Summer Updates

Grandma Beth fell, so I’m back in California early and will be here the rest of the summer. Everything seems significant when you’re losing a family member. Buying her a bottle of dishsoap — “Will this be too much soap? This is optimism.”

Before I left, I finished up working as dramaturg for a new play at a Latin@ playwriting festival in town. The playwright wrote a lovely little article about the process. Take a look: http://blackgirllatinworld.com/2015/05/30/3-lessons-the-austin-latino-new-play-festival-process-taught-me/

(She focused on three lessons: Write Honestly, Feedback is Key, and A Playwrights Work if Never Done. Yes, yes, and yes.)

Projects:

Acme Theatre Commission: Untitled TYA Piece

I’ll be penning a play based on fairy tales and food for the company, and I’ll even do what I can to post updates on the process. Yesterday, the company’s AD Emily and I met for burritos — dear God, why can’t Texans make burritos, why are Californians the only creatures who seem to have figured them out? — and conversation. Our conversation meandered into about diversity in the theatre.
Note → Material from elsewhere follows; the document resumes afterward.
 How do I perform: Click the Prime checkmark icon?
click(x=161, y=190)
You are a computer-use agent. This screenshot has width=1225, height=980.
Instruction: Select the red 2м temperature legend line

Often conversations about how to achieve diversity in the theatre — and subsequently, the resources meant to ameliorate the lack thereof — are misdirected. They’re aimed at the so-called ‘top,’ at regional theatres (and sometimes graduate programs). I have a thousand thoughts, but essentially, this I believe: if you’re looking at the top, you’ve already screwed the pooch. You gotta focus on young people. Kids. This is a project that requires a five-year-plan and a ten-year-plan, and that’s where a youth theatre like Emily’s comes into play.

I’m trying to set up a workshop with my company, Barnyard Theatre, to develop Nameless in the Desert. It’s about 40 minutes right now, and has room to grow.

Finally, my friend Caleb Britton and I are in the early planning stages of a play combining EDM and ISIS. There’s something in the stories of young people, recruited via internet / social networking, running off to join ISIS. Heinous acts of violence routinely sprout up. What is the impulse to run away from home? Where does that come from? And what about the people left behind?